Director of transportation, Paul Crowe spelled it out. “We won’t be refusing permission on the grounds of proximity to either route,” he said.
But he declined to be drawn on whether the county council would now be pushing for the proposed new Limerick to Foynes road to skirt Adare. “There is a process to be gone through,” he said. “The study has to be done on the Foynes/Limerick project. We have to see what emerges out of that. I couldn’t speculate at this stage.”
In his report to councillors this week, Mr Crowe said the position as outlined by the NRA was “most disappointing, given the frequency of traffic delay and disruptions that exists on the N21 at Adare.”However, he reiterated the council’s commitment to a by-pass in Adare and added that they would seek NRA support in examining what, if any, short to medium term measures can be brought forward to address the congestion issues.
Cllr Pat Fitzgerald has suggested that the railway line to Foynes could be used to relieve traffic snarl-ups. He has also argued this week that Limerick councillors need to link up with Kerry councillors to maximise pressure and ensure action on a by-pass.
Meantime, reaction in Adare to the latest knock-back has been one of deep disappointment.
“It is very disappointing,” Adare councillor Rose Brennan told the Limerick Leader. The NRA agreed with Limerick County Council about the importance of the by-pass scheme and also agreed that it was difficult for the council to keep the southern and northern routes open, she pointed out. Yet, they still hadn’t given the go ahead to select a new route. “This is their third attempt,” she said, adding that each one cost taxpayers’ money. “Every year I feel the traffic is getting worse and worse. It is desperate. And it is hindering business at the moment because people can’t park and sometimes delivery vans have to keep going.”

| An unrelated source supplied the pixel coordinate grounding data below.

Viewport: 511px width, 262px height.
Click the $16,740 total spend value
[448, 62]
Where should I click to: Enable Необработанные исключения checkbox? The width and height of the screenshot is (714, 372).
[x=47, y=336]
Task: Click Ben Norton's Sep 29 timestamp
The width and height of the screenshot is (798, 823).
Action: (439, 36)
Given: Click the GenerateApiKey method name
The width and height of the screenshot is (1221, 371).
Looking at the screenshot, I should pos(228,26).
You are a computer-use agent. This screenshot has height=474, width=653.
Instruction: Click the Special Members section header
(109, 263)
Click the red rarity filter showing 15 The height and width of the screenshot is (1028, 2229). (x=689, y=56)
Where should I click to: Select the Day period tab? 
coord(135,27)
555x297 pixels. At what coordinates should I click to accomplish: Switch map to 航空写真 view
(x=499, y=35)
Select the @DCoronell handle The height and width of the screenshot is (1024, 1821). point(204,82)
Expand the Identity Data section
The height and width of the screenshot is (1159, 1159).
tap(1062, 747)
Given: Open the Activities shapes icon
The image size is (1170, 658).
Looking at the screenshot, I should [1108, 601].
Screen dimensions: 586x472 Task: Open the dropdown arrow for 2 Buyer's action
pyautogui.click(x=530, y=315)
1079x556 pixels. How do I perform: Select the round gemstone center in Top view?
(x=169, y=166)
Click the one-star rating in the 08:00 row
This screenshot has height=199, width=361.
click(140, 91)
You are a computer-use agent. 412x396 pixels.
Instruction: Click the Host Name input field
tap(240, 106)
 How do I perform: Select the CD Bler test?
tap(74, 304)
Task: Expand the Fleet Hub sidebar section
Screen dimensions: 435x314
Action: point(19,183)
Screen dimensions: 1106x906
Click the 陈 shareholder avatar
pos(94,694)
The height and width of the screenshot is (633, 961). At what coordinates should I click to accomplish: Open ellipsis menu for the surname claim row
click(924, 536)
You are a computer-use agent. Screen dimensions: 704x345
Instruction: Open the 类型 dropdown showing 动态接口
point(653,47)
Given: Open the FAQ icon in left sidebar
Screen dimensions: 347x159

“It is very very disappointing,” Anthony Murphy, PRO for Adare Community Council said. “It is also very frustrating and it must have a negative impact on Adare. A lot has been done but the one thing that is holding us back is the traffic, people can’t pull up, can’t park.” The chopping and changing over routes down the years hadn’t helped, he said.
Hotelier David Fitzgerald, of the Woodlands House Hotel was equally disappointed at the set-back. “The by-pass is very important for tourism going forward,” he said. “At the end of the day, anything that slows up the process towards a bypass is very disappointing.” A route needed to be selected he said.